C'est-à-dire qu'en entrant en religion, si on a un bien, on peut le donner à ses parents, à un ami, à l'Institut, et pour cela on est obligé de faire un acte de cession. On peut aussi n'abandonner que les revenus à sa famille, en gardant la nue-propriété, et apporter la condition que cette cession des revenus à la famille pourra être révoquée, si bon semble. Conformément à cette clause, on pourra révoquer cette cession des biens à la famille, ou plutôt du revenu ou de l'administration de ces biens, mais seulement après avoir obtenu l'agrément du Saint-Siège. Il faut appliquer les principes susdits aux biens qui peuvent échoir par succession, au cours de la profession. Voyez comme Rome a précisé les choses. Ce que nous avons là dans nos Constitutions ne nous est pas particulier, c'est la règle donnée par Rome à toutes les Congrégations à vœux simples.

"Tous les biens de la Congrégation sont communs. Les Supérieurs distribuent à chaque Oblat, suivant les constitutions et suivant le besoin, la nourriture, le vêtement, les livres, les cellules, etc.” (Const., Art. V:2; p. 13-14). 

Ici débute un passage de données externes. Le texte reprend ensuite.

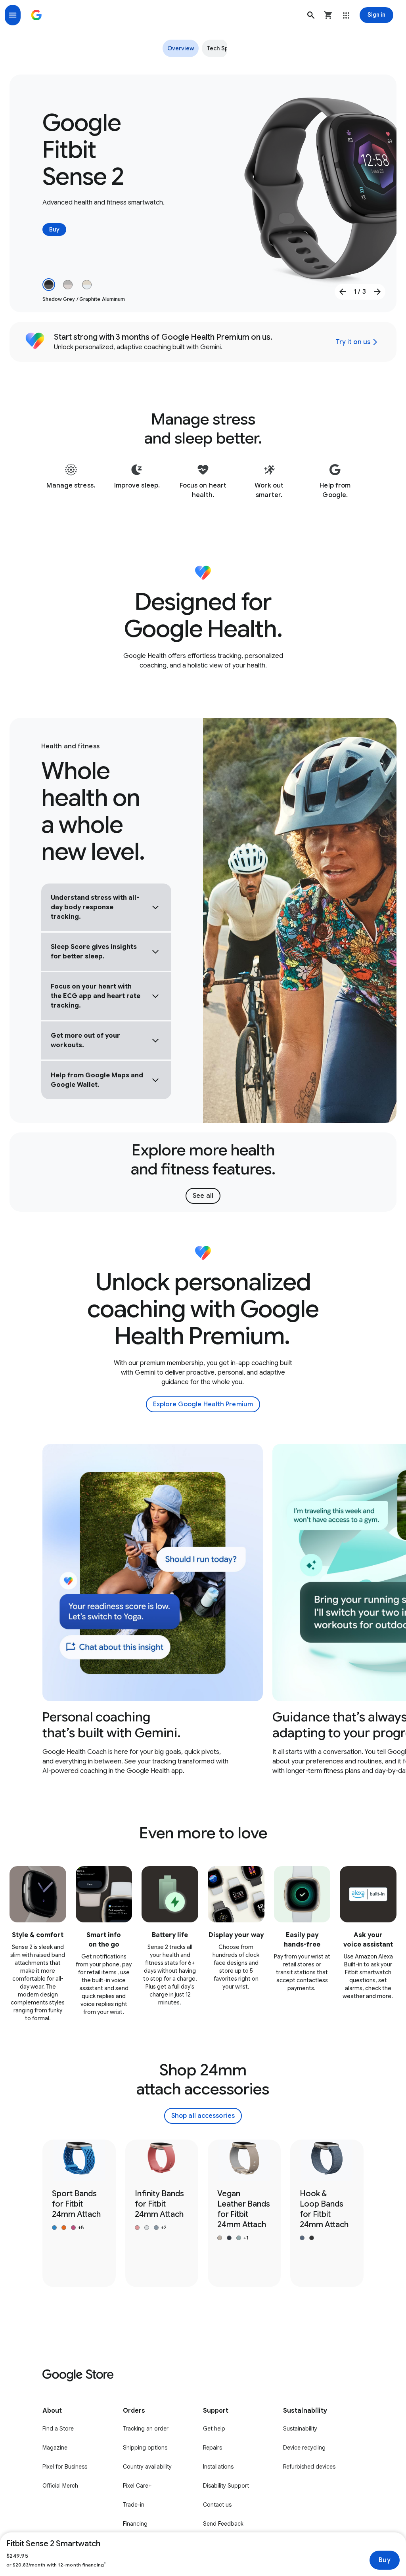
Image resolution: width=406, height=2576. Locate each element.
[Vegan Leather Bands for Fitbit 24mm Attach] (244, 2213)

Le vœu de pauvreté emporte avec lui l'esprit de pauvreté. C'est un sentiment nouveau, que les anciens ne connaissaient pas, et qui a été apporté au monde par Notre-Seigneur Jésus-Christ: “Heureux ceux qui ont une âme de pauvre, car le Royaume des Cieux est à eux” (Mt 5:3). Ce sentiment qui comporte la joie d'être privé des choses matérielles a son bien beau côté: les bienfaits du ciel, les grâces, les lumières sont le partage de la pauvreté des biens d'ici-bas.

Il nous faut user des choses comme appartenant à Dieu, les ménager, nous priver, faire de petits sacrifices continuels. Nous nous engageons par vœu à faire ces sacrifices; nous avons le mérite qui résulte du vœu. Rien n'est plus conforme à l'esprit religieux que cet amour de la pauvreté.

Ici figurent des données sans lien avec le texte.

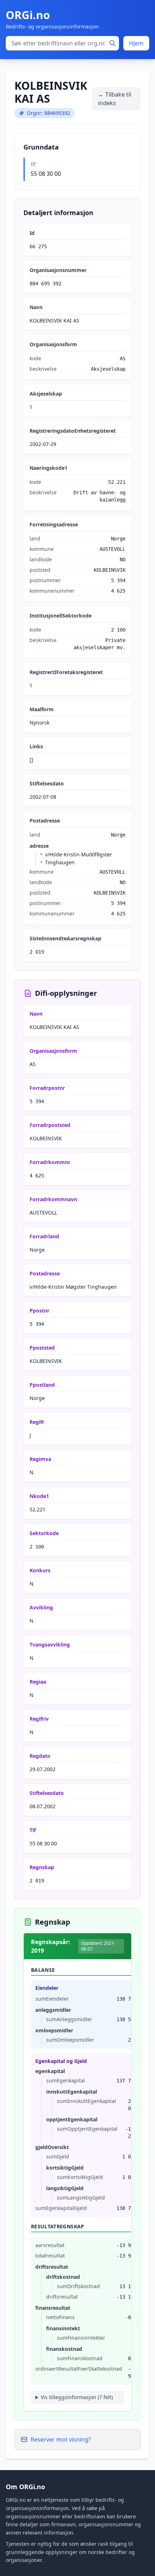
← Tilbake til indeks (114, 98)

"L'Oblat de saint François de Sales n'aura à son usage quoi que ce soit, à l'insu du Supérieur et sans sa permission, et il devra être prêt à l’abandonner et à le donner à un autre, sur un simple signe du Supérieur” (Const., Art. V:3; p. 14)

Nous ne rechercherons pas les choses superflues, curieuses, même si on nous fait de petits cadeaux avec permission. Il ne faut pas que cela dépasse jamais la mesure de la pauvreté. Que tout soit simple. Notre nourriture doit être simple et frugale. S'il y a des sacrifices à faire sous le rapport de la nourriture, souvenons‑nous de la mortification qui nous est imposée à chaque repas, mortification positive ou négative. Néanmoins si nous avons besoin de quelque chose pour notre santé, il faut le demander avec simplicité et confiance. C'est aussi une bien bonne chose que de ne pas avoir tout ce qu'il nous faut dans nos vêtements, dans notre chaussure, dans notre petit mobilier, qu'il y ait toujours la part de Dieu, c'est-à-dire quelque chose qui nous gêne, qui ne soit pas comme nous aimerions et voudrions, que nous portions “partout et toujours en notre corps les souffrances de mort de Jésus” (2 Co 4:10). Retranchons aussi ce qui peut plaire à l'œil, ce qui peut procurer quelque satisfaction pour les sens.

Quant à ce qui concerne les meubles fermés à clef, cela ne peut guère s'appliquer aux collèges, où il y a des étrangers, des domestiques; mais cela doit se pratiquer dans les maisons conventuelles où il n'y aurait que des Pères et Frères. Faisons donc bien attention à notre vœu de pauvreté. Acceptons bien les petits sacrifices qui résultent de la vie de communauté, c'est là le fruit de la pauvreté, c'est notre trésor. Ils nous formeront un grand fonds de richesses spirituelles et nous donneront autorité pour parler et demander à Dieu. Ils serviront à la purification de notre âme. Le péché nous apporte une jouissance coupable, qui détourne de Dieu, la pauvreté suscite une souffrance, qui est la réparation du mal causé par le péché.

Il faut aussi avoir grand respect à la Providence qui nous envoie ces mille petites épreuves de chaque jour. C'est le moyen de devenir de saints religieux; nous en avons vingt fois par jour l'occasion. Profitons‑en bien et nous acquerrons le vrai sens de la pauvreté religieuse. A la Visitation, ce qui m'a toujours le plus frappé, c'est la pauvreté, la pauvreté de la maison, la pauvreté de chaque sœur. Il y a dans la pratique de la pauvreté une perle cachée; notre volonté s'incline devant celle de Dieu, et nous trouvons Dieu: “Heureux ceux qui ont une âme de pauvre, car le Royaume des Cieux est à eux” (Mt 5:3).